As I got closer to the ramp I could see a young girl on a surf ski and some kids playing in the water so I decided to jump out of the yak in waist deep water to try and get some more leverage on the fish. John grabbed my yak as I got the shark closer. By this time a small crowd had gathered watching the small dorsal fins getting closer until John gaffed it for me and dragged it up on the beach. Est length 6ft (I'm 6'1) and 30kg. Tasted great that night and the next- crumbed and fried flake fillets. Gave some to extended family and neighbours and even brought some of it back home with me.




























Monday - Didn't get to fish but was at the campground in the afternoon to see Louis come back to shore after fighting the marlin. Awesome effort!

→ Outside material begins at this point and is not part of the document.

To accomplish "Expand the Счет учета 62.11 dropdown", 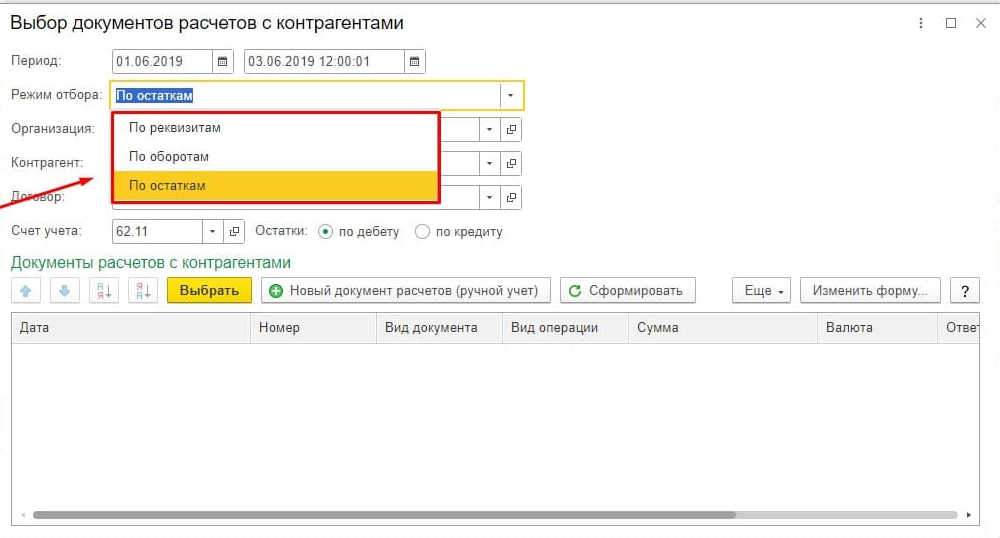I will 213,232.
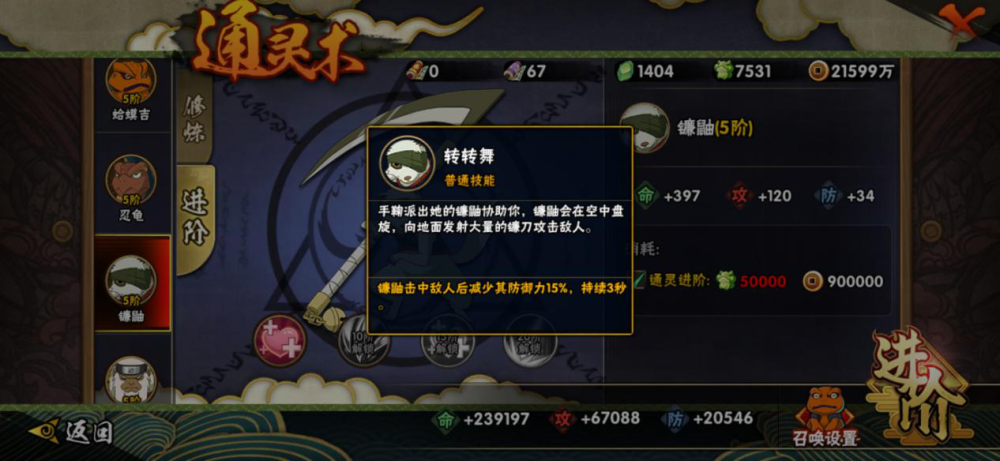Tap the green frog currency 7531
Screen dimensions: 1000x461
[x=743, y=71]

Tuesday - fitted a downrigger to my Revo and spent a couple of hours testing it out in the bay. Nothing caught but the downrigger works a treat - bring on the Sydney kingies! :twisted:

Wednesday/Thursday - No fishing (crap weather and sea conditions). Forecast looking bleak so decide to clean up the yak and gear for the trip home.

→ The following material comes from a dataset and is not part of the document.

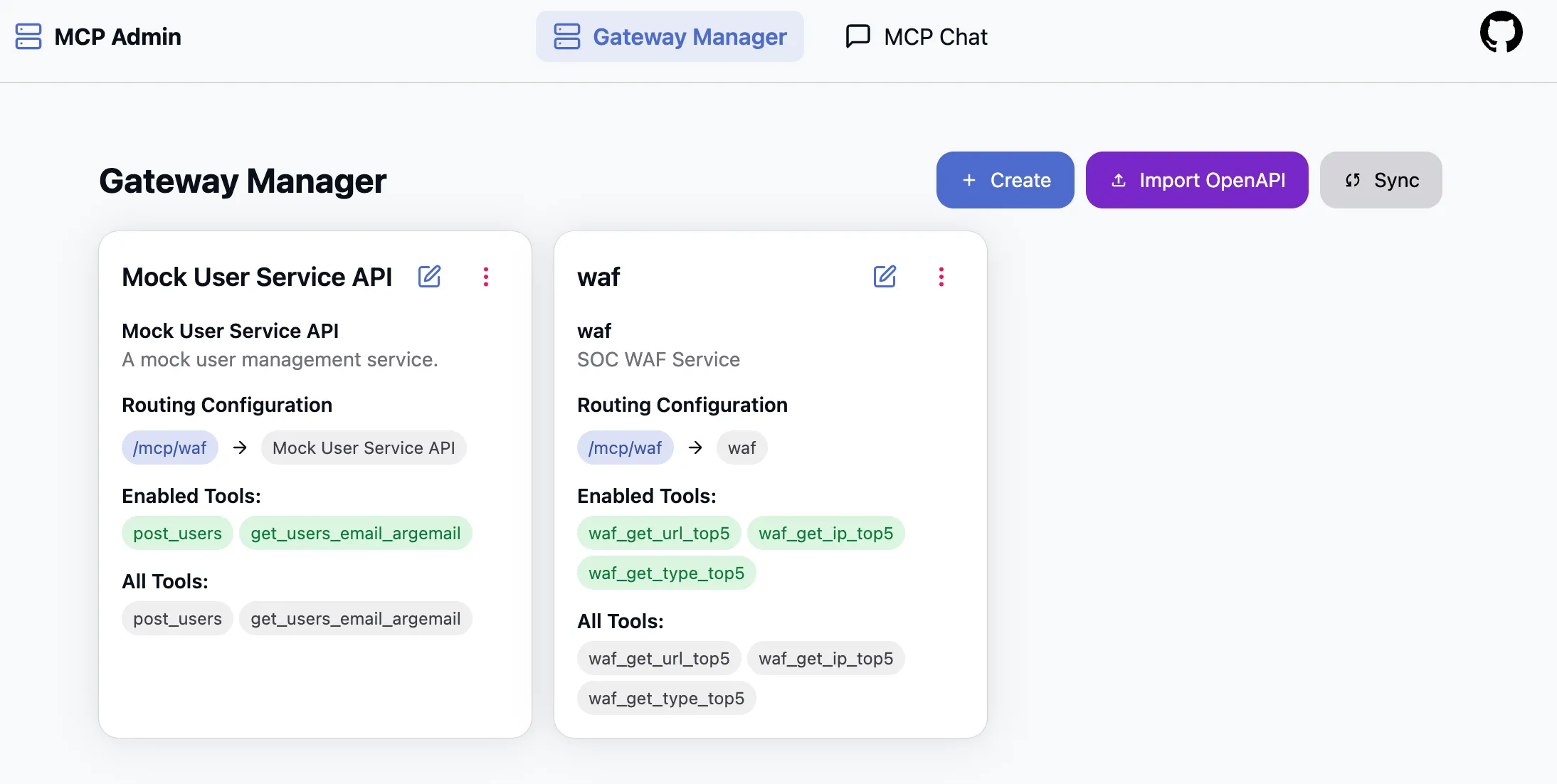Toggle enabled get_users_email_argemail tool tag
The width and height of the screenshot is (1557, 784).
[355, 533]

Friday (Not kayak fishing related) - Last full day before heading home Saturday. There was a break in the weather and the bar was behaving itself so headed out on the stinkboat with the missus's uncle. Bait fished out in front of the jail for stacks of under sized flathead  Saw Louis the marlin legend out fishing on his own in the swell. Decided to troll for bonito back to the river bar. Got one on a Rapala slash bait just off the break wall and decided to head closer into Trial Bay itself when the Rapala CD11 got hit and straight away I knew this was a better fish. Heavier weight with fast runs and staying on the surface. What could it be.... A couple of minutes later the culprit had identified himself  Literally hooked a hundred metres off the beach in Trial Bay and maybe 3 hundred metres from the boat ramp in less than 15 metres of water! Fresh delicious boneless and skinned fillets that night - Yum! Just a shame I couldn't have caught him off the yak a few days before. And In a spot I wasn't even fishing... was fishing along with most of the others in 40+ metres of water offshore. Couldn't believe it.



















All in all I had a great time up at SWR. Unfortunately the fishing conditions weren't the best but me and the family still ended up with fresh fish for dinner on a few nights. Looking forward to the next trip up there - bring it on!

Marty


----------



## paulb (Nov 12, 2006)

Some cracker fish there Marty, what SWR lacks in quantity it makes up for in size !


----------



## spooled1 (Sep 16, 2005)

Was good to meet ya Marty and glad you got a few hookups while you were up there.


----------



## yakattack (Jan 12, 2008)

Good stuff Marty love the spanish how would that go from the yak ?

Cheers Micka


----------



## MrX (Feb 7, 2008)

Well done Marty. Nice to catch a beast from the yak as big as you (almost). That spanish mac looks spectacular (next to the little bonnie).


----------



## johnny (Aug 12, 2007)

oh martymart!..got to be a special listing that hammerhead....and the spaniard-did you dig its first hit n run?great stuff!How did Nelly,John,George,Micka ,Spooled[sorry if i didn't get everyone!] go?


----------



## Alster99 (Nov 20, 2008)

Awesome stuff Marty! Great report and great result. We must catch up for a fish again one day... preferably while you are in form like this! :lol:


----------



## spottymac (Aug 29, 2005)

Hi Marty, Good to see you got a few nice fish, 
Its a great spot down there and I will be back to have another crack at it,


----------



## tahch3 (Oct 27, 2009)

WOW that hammer head is huge!!


----------



## yakattack (Jan 12, 2008)

johnny said:


> oh martymart!..got to be a special listing that hammerhead....and the spaniard-did you dig its first hit n run?great stuff!How did Nelly,John,George,Micka ,Spooled[sorry if i didn't get everyone!] go?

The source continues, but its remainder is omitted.